CAT defines a concatenation of independent objects with no order relation between them. Two typical uses of CAT’s are for libraries of objects (pictures in the upcoming example) or clipboards (second example).

CAT 3632 PICT

	FORM 1234 PICT ...

	FORM 2378 PICT ...

EOF

CAT 2130 CLIP

	FORM 1234 PICT ...

	FORM 876 DRAW ...

EOF

Searching through a structured file is generally greatly accelerated, even in a CAT that has no order amongst its members, through the knowledge of the size of every group or chunk specified in the header.

LIST defines an ordered set of objects (FORM data blocks) and, along with PROP, is used to group objects with similar properties, avoiding redundancy. For example a sequence of equal sized images might be represented in the following way:

One image would have a structure like:

FORM .... PICT

	IHDR 32 [image size info]

	BODY ... [image data]

EOF

then a sequence of like-sized images could be done as follows, sharing the common header information:

LIST ... ANIM

	PROP 44 PICT

		IHDR 32

	FORM ... PICT

		BODY ....

	FORM ... PICT

		BODY ....

	FORM ... PICT

		BODY ....

EOF

The information specified in a PROP construct applies until the end of the LIST. They can be redefined locally in a FORM the same way local C variables can (in the above example the common IHDR is valid in all PICTs that don’t include an IHDR block of their own.

Data blocks

Data blocks are defined by:

[tag] [size] [data]

Example: an image could have the following structure:

FORM 12304 IMAG

	IHDR 200 ... picture header, size, maps ...

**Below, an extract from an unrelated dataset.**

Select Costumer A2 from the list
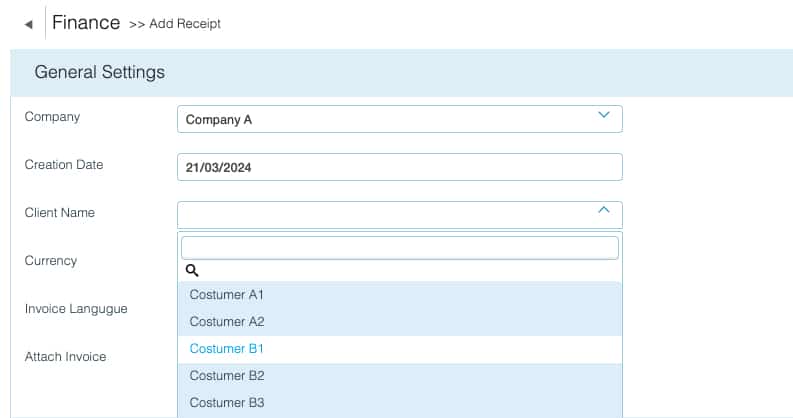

	LINE 800 ... data from line 1 ...

	LINE 800 ... data from line 2 ...

...

for a library:

CAT 64200 IMAG

	FORM 12304 IMAG

		IHDR 200

...

	FORM 12304 IMAG

...

and for a sequence,

LIST 64200 IMAG

	PROP 208 IMAG

		IHDR 200		... Common header ...

	FORM 12394 IMAG

...

	FORM 12304 IMAG

		IHDR 200		... Local redefinition ...

...

Alignment considerations

IFF blocks align to 2 byte boundaries. The size specified in the header does not take the padding into account. Current machines typically align their memory on 4 or 8 byte boundaries. Flib uses 8 extra TAGS to let you specify alignment information. Four are used to align to four byte boundaries (FOR4, CAT4, LIS4 and PRO4) and four are used to align to 8 byte boundaries (FOR8, CAT8, LIS8 and PRO8).

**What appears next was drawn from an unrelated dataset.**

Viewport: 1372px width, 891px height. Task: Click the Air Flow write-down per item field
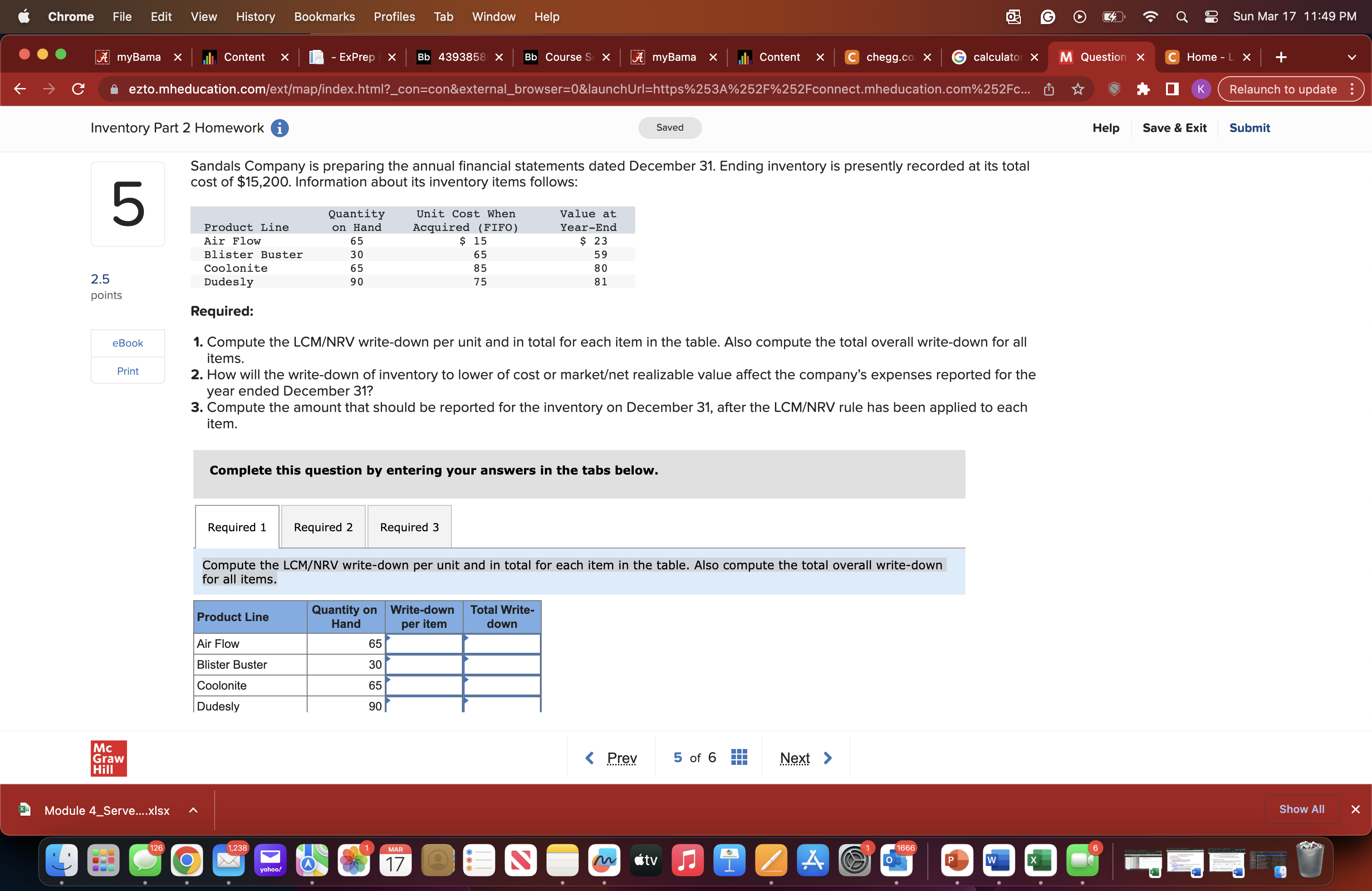tap(424, 644)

Data blocks inherit the alignment of the group that contains them (as well as any sub-groups; hence it’s illegal to create a group aligned to 2 byte boundaries inside a group aligned to 4 byte boundaries. However the reverse is perfectly valid.)

Extensions

One of the major constraints of IFF is that you have to know the size of a group or a chunk before writing it to a file. If you want to change the information a block contains you have to be able to modify the header to reflect changes in the size of the structure. This poses no problem for seekable file (memory or disk files) but does pose problems for other types of files. Rather than create intermediate temporary files, flib implements a mechanism allowing you to say that you don’t know the size of the block you are working on. Since negative block sizes are meaningless, two special values are set aside for this purpose: FL_szFile, indicating that the size will be written in later once the entire group has been written and FL_szFifo indicating that the size will not be written because the file is not seekable, A special zero sized block (GEND) is used to indicate the end of the structure.

Functions

Blocks can be read and written using calls to FLgetchunk and FLputchunk. For more direct control the user can call FLbgnget and FLbgnput to open a block. FLput and FLget supply services equivalent to FLread and FLwrite within a block. After appropriate number of FLput or FLget calls you close the block using FLendput or FLendget.

Groups are handled using FLbgnrgroup, FLbgnWgroup, FLendrgroup and FLendwgroup. Flib also implements a generic parser, FLparse, that can scan a file and check its consistency as well install callbacks for each step of the parse (start of group end of group).